Arnie and I part ways when it comes to the remainder of the quote - “or have the indescribable feeling of pride you will have when you overcome it. This PAIN is not your curse ; This PAIN is your PRIVILEGE”  I may on a rare occasion feel pride when I have pushed through the pain and have managed to enjoy myself. However in the back of my mind I know that despite the feeling that I have achieved something I will be left dealing with the consequences for possibly weeks or months afterwards. I don’t actively avoid causing myself pain, to do that I would have to wrap myself in bubble wrap and never leave my bed. I know some in the medical community believe that those suffering with EDS develop what they call avoidance behaviors. We limit our activities and because of limiting our movements we cause weaker joints, tendons, ligaments and muscles. I don’t know of any EDSer's that avoid doing anything, we may not do certain activities because we know it makes things worse but we don’t avoid things irrationally. I know that I can’t lift things, lifting causes me horrific back pain. I don’t walk outside the house, I use a wheelchair, I do this so a) I don’t pass out and cause myself a head injury, b) so that my hips or knees don’t dislocate, c) because walking causes me extreme back pain,  d) the effort used in walking exhausts me very quickly, and  e) my balance is shocking and I tend to fall over. It’s not an avoidance behaviour it is self-preservation.

Pain the type that EDSer's live with everyday at no point could be described as a privilege or a badge of honour. I would also beg to differ on Arnie’s description of pain not being a curse. Pain on the levels I and many others deal with on a daily basis is a curse. It stops normal life in its tracks. It causes bad temperedness, anger, loneliness, vulnerability and sometimes a sense of hopelessness.
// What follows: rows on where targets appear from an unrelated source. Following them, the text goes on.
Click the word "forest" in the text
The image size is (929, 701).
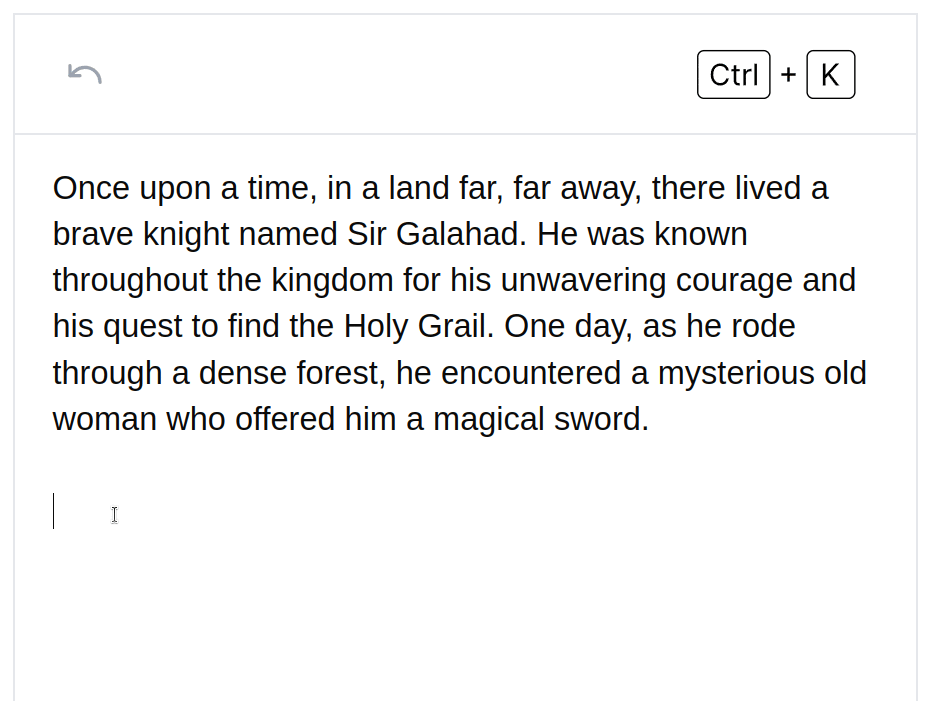click(339, 373)
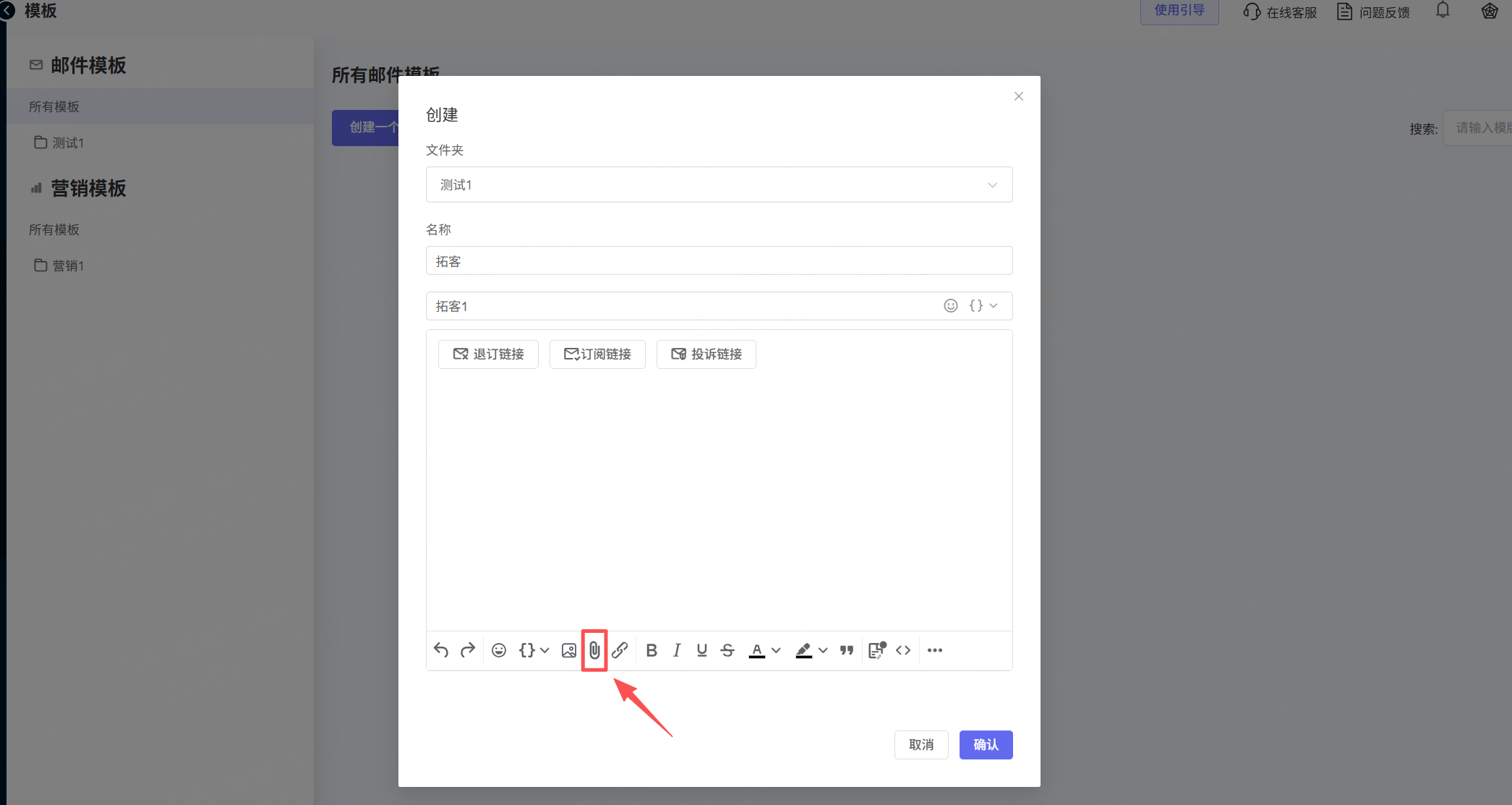Undo the last editor action

(441, 650)
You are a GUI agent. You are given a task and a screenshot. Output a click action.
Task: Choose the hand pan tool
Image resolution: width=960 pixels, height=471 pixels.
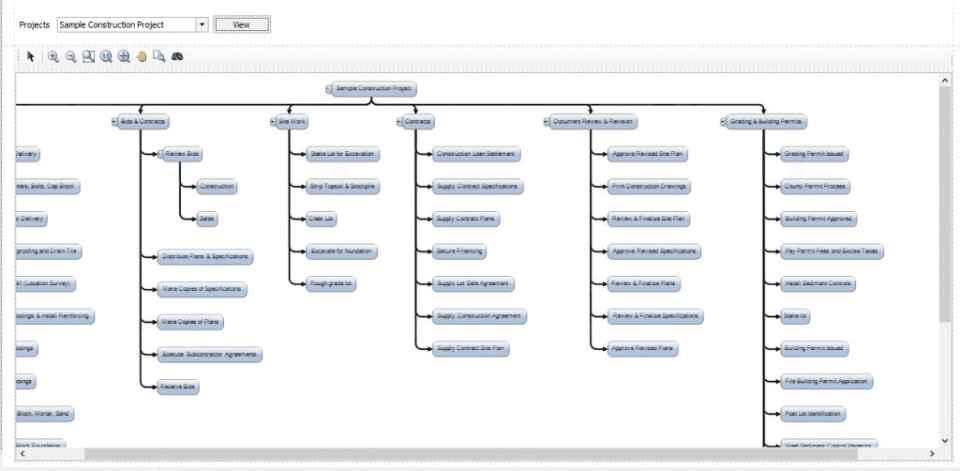pos(142,57)
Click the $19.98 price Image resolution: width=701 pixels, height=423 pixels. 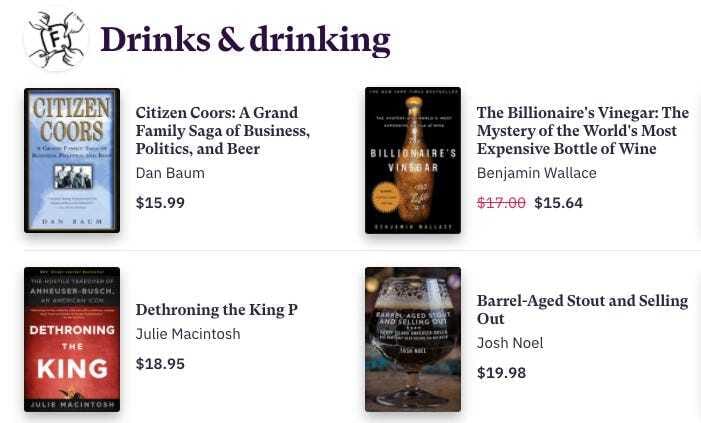(x=501, y=373)
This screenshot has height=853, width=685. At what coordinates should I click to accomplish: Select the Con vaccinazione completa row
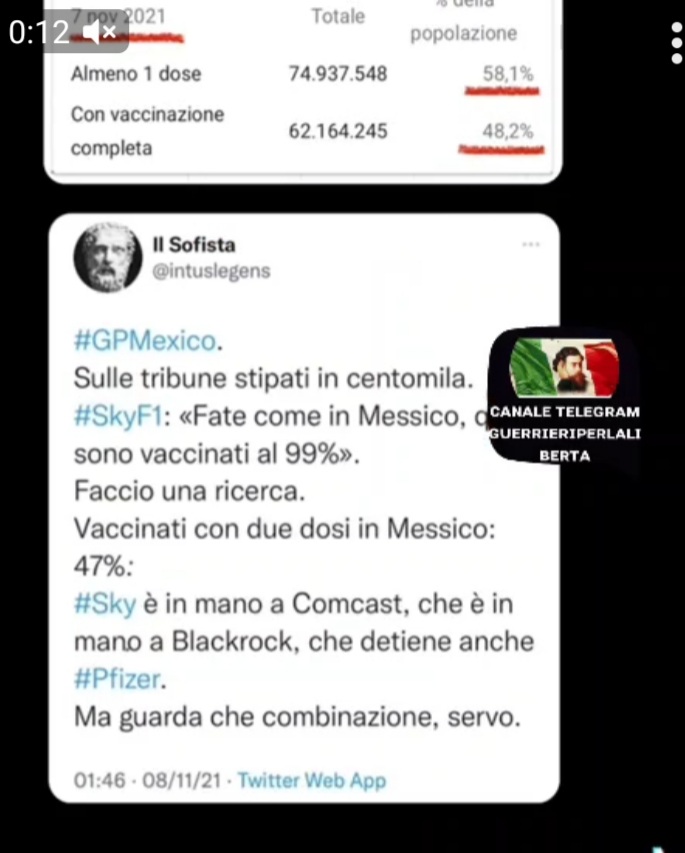click(x=303, y=131)
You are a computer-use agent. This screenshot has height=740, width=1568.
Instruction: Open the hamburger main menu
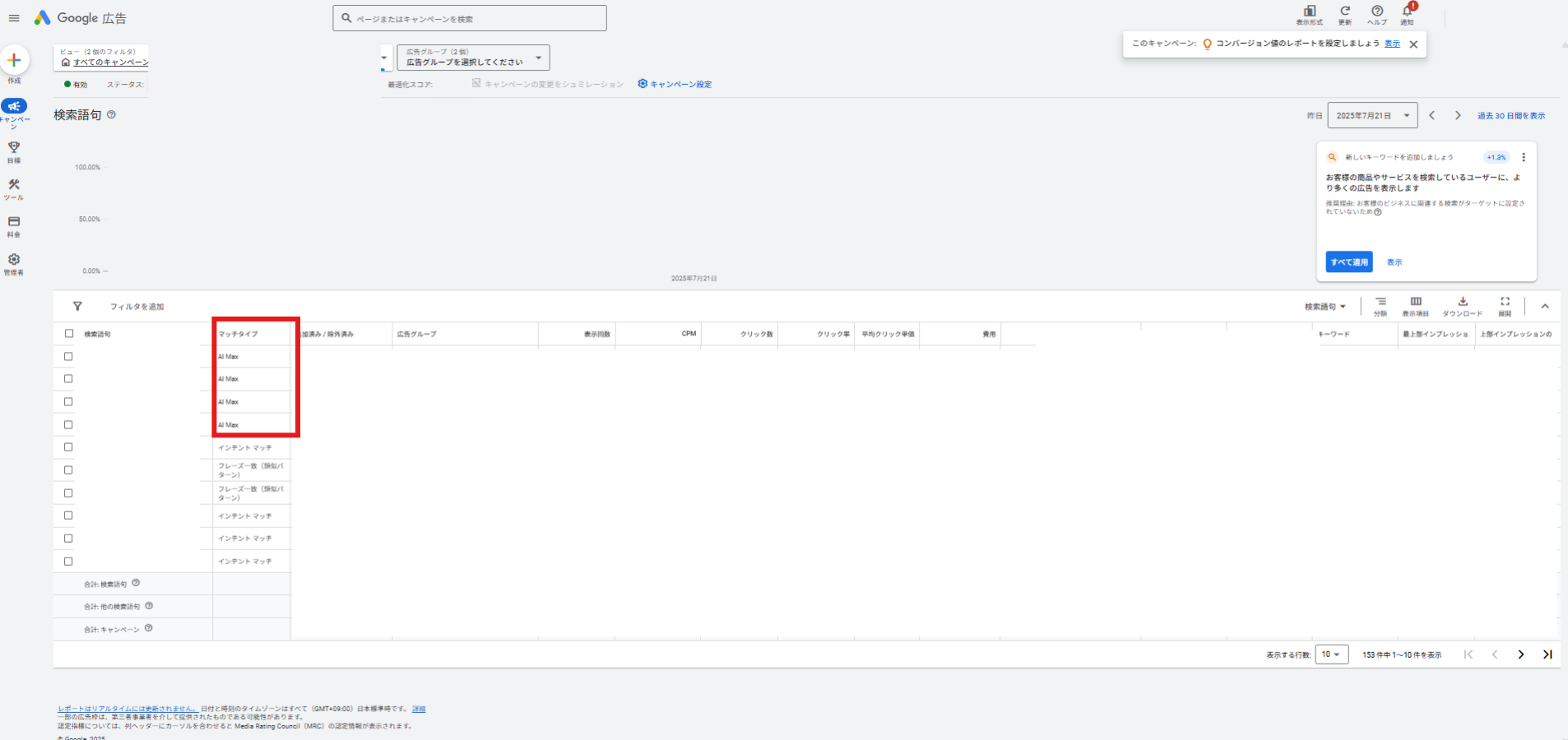click(x=14, y=18)
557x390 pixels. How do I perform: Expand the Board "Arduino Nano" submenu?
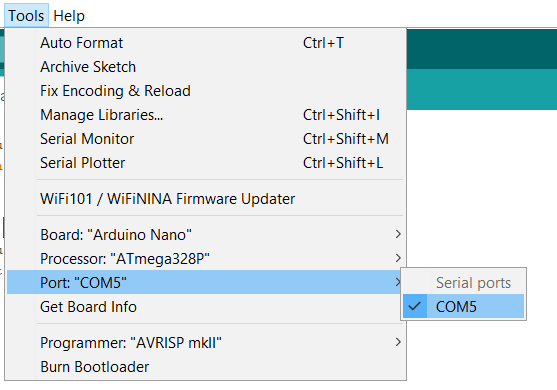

How do you describe to someone who has never suffered the levels of pain you endure that you can not look to the future because you do not have the energy to cope with this level of pain for the rest of your life. It’s not depression (although it is incredibly common in people who suffer from chronic pain) it’s a reality. When you have used every last ounce of your strength to fight to the end of another day, who could blame you for questioning if you could do this for another 40 years or more?

Pain from exercise is short-lived and self-inflicted. If you only train a couple of days a week you would have more pain-free days than those that you suffer the normal aches from exercise. If you stop exercising altogether (I am not advocating this as exercise is good for you) or adjusted your routine so you weren’t exercising quite so vigorously you wouldn’t suffer the pain that Arnie describes.

The person that posted this on social media would have been referring to his own fitness routine and not about the pain that someone suffers with when they have a chronic condition. Maybe I have become too over sensitive to things or perhaps it is because I see things differently. Obviously the impact of this was worse because I had no clue that this was someone else’s quote, so I didn’t know the context of it. It is a prime example of why author attribution is not just important to understand the context but also to give credit for the work otherwise it is just plain plagiarism.

******************************************************************************************

Trike Update
On Sunday our friend came over to look at the Trike and the Wheelchair. He has resolved the issues with the handlebars and brakes. It felt a million times better after he had fixed the issues. I wasn’t feeling such intense pressure in my back when trying to steer it anymore.

On Monday the new battery came so on Tuesday I was able to have another little go on it. What a difference the new battery made, so much more power. I am a lot more confident now and no longer need Jay running alongside me to keep me calm. He also had a go on it and was freaked out with how fast it could go.

So my first outing with the dogs is planned for Sunday. This will be the first time since 2008 I have been able to join them. I am very excited. I hope I sleep Sunday night. I will be going out whilst it is still dark so we may not be able to take picture. I do have lights for the Trike so I am hoping that they serve me well. Watch this space!